More importantly, it doesn't seem like we needed to use the compactness here. We have an open neighborhood for u, and we need to show that neighborhood is entirely contained in $$A^c$$, so we need to show

$$U_u \cap A = \oslash$$,

and we have

$$U_u \cap A = U_u \cap ( \cup U_v \cap A ) = \oslash$$.

That follows without compactness, but obviously I know that can't be right. If that were true, all subsets would be closed, which would be ridiculous.

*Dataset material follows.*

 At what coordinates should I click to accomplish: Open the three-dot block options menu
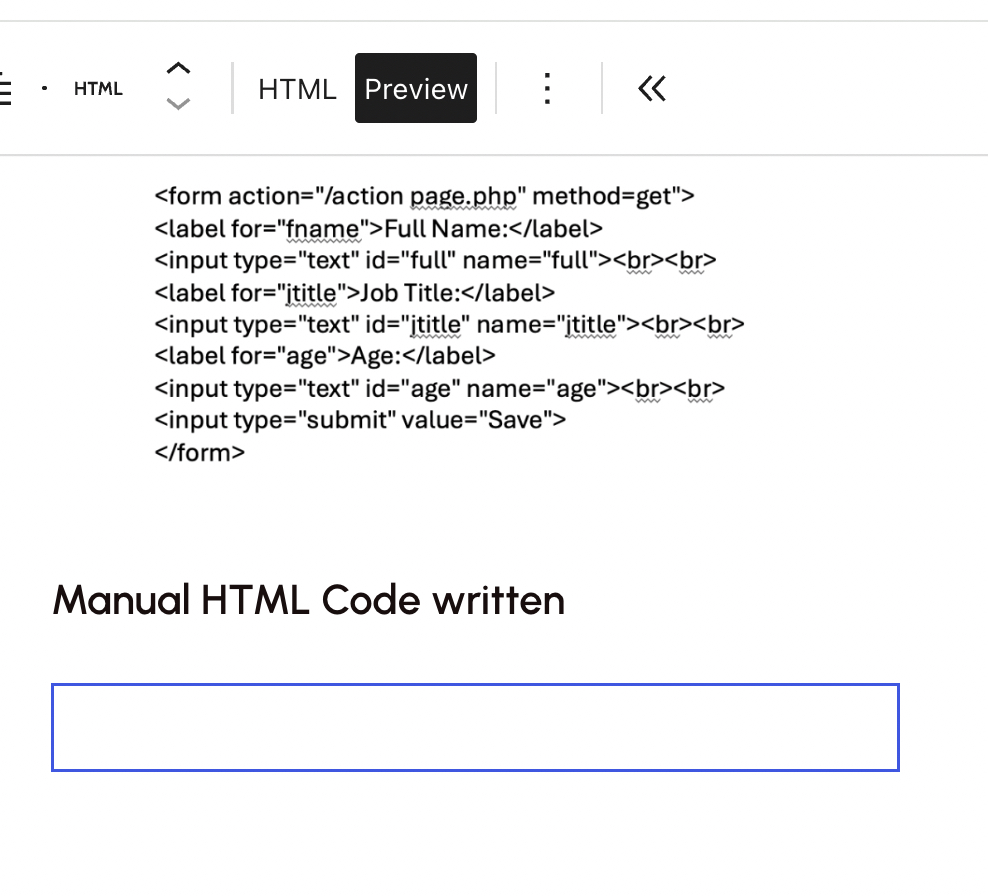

I figure the problem is that we have to worry if $$U_u \cap U_v \ne \oslash$$ for some $$v \in A$$, in which case, we use the compactness of A to exempt that $$U_v$$ from the cover. But it seems like we still don't know that the neighborhoods we have left will be able to cover all of A.

2. Jun 25, 2010

### Office_Shredder

Staff Emeritus
You can pick $$U_v$$ and $$U_u$$ to be open in the Hausdorff space, and then the $$U_v$$'s will be an open cover of A because their intersection with A is open in the induced topology (by definition)

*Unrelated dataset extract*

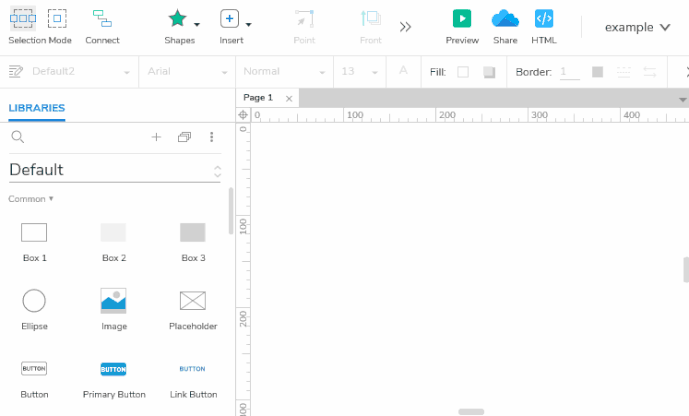Open the Insert dropdown arrow
The height and width of the screenshot is (416, 689).
point(248,24)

The key now is the finiteness. We don't have a single $$U_u$$ for every $$U_v$$, we have to pick a different one for every choice of v. So maybe it would be better to denote the sets around $$u$$ as $$V_v$$ (sorry for the confusing notation but I want to change as little as possible). Then to find the open neighborhood around $$u$$ we need to intersect every $$V_v$$ to get an open set that is disjoint from every $$U_v$$ simultaneously. Intersections of open sets are only open in general if there are finitely many of them, which is where compactness comes into play: we only needed to look at finitely many v's

3. Jun 25, 2010

It isn't a failure. It just uses image caching. You need to manually refresh.

4. Jun 26, 2010

### mordechai9

Ah, ok, I see. That's more or less what I was thinking I just wasn't sure how to express the details correctly. I also get how the U_v's form an open cover in the induced topology, I just thought that maybe they were saying they were also open in the general topology. Thanks for the the help.

5. Jun 26, 2010

### Fredrik

Staff Emeritus
It's pretty much the same regardless of what browser and operating system you're using. Been that way for a couple of months I think. No one seems to know what's causing it or how to fix it. The workaround is to refresh and resend (SonyAD didn't mention the resend). Works with all browsers and operating systems.